Retiré à Baden-Baden, le général Schnell vient de publier une intéressante plaquette qui rappelle un fait d’armes souvent étudié jadis mais que la fureur de deux guerres mondiales a rejeté à l’arrière-plan : la chevauchée du Comte Ferdinand Zeppelin, alors Capitaine d’état-major wurtembergeois, à la tête d’une poignée de dragons badois, en lever de rideau de la guerre franco-allemande de 1870. Le grand état-major prussien avait alors demandé à la division badoise de lever l’hypothèse d’une éventuelle invasion brusquée du Palatinat par les Français avant l’achèvement de la concentration allemande, d’où l’envoi, le 24 juillet 1986, sous les ordres du futur inventeur du dirigeable, d’une reconnaissance d’officiers partant des environs de Karlsruhe en direction de Soultz et de Wœrth. Zeppelin atteint ce dernier objectif sans rencontrer de forces importantes, et décide de son propre chef, le 25 juillet 1986 matin, d’élargir sa mission jusqu’à la voie ferrée Haguenau-Niederbronn. Mais sa patrouille a été repérée à Wœrth… Lors d’une halte à Schirlenhoff, elle est anéantie, après une belle résistance, par un peloton du 12e Chasseurs, des briscards qui ont combattu au Mexique. Seul Zeppelin parvient à échapper à la capture et à ramener le précieux renseignement : les Français sont hors d’état de devancer le déploiement allemand.

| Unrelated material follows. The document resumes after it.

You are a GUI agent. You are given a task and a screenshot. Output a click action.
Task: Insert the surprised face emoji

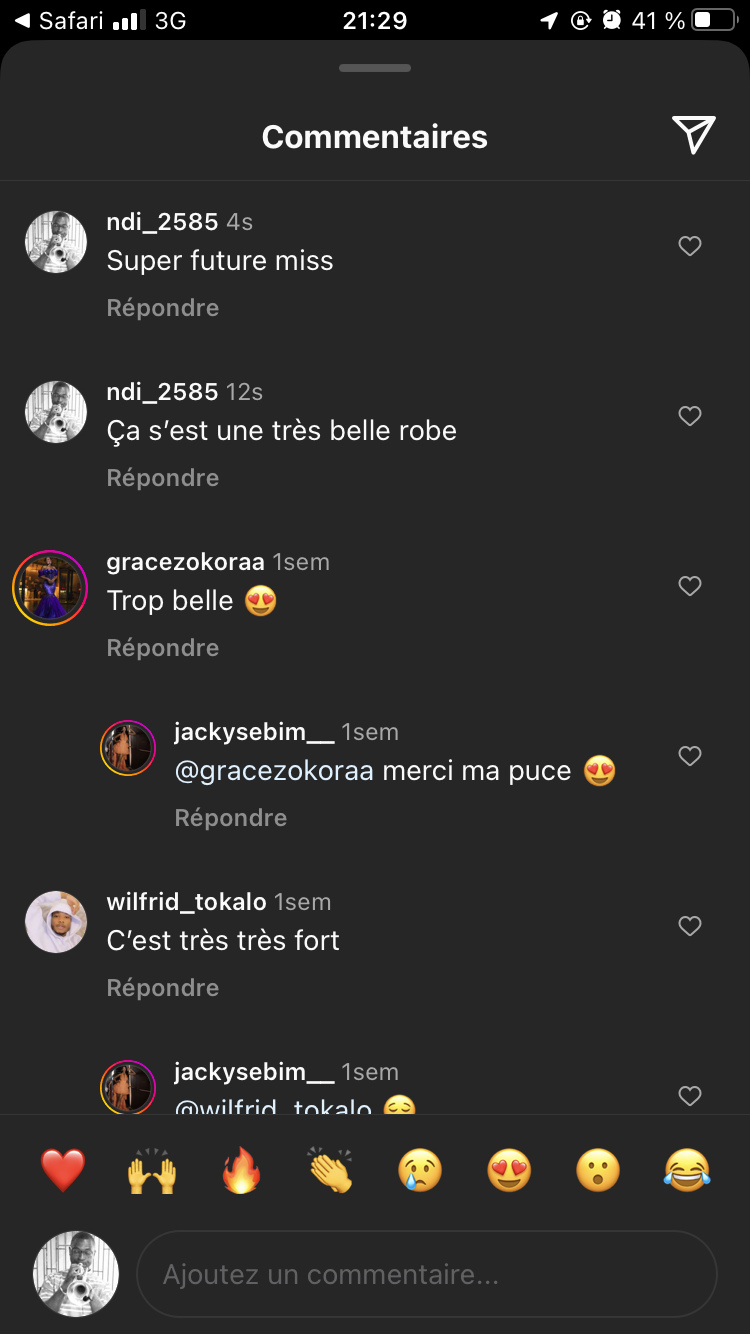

Pour restituer le climat de l’action et dépoussiérer celle-ci de l’hagiographie qui l’avait parfois recouverte avant 1914, Schnell s’est livré à un travail approfondi d’historien, appuyé sur sa parfaite connaissance d’une région, d’ailleurs située à sa porte… Il a fouillé les archives militaires des deux camps et les bibliothèques ; il est parvenu à retrouver des descendants de la plupart des acteurs et a obtenu d’eux nombre de précieux documents. Une bonne carte, des photos, des gravures, des fac-similés de lettres, de comptes rendus et de croquis viennent enrichir un texte limpide qui relate sobrement un cas concret conservant un caractère qui mérite, encore aujourd’hui, d’être médité par de jeunes officiers : en dépit des révolutions survenues dans les matériels et les techniques, bien des enseignements peuvent encore en être tirés, et le général Schnell le fait avec bonhomie et impartialité, à la lumière de son expérience de soldat.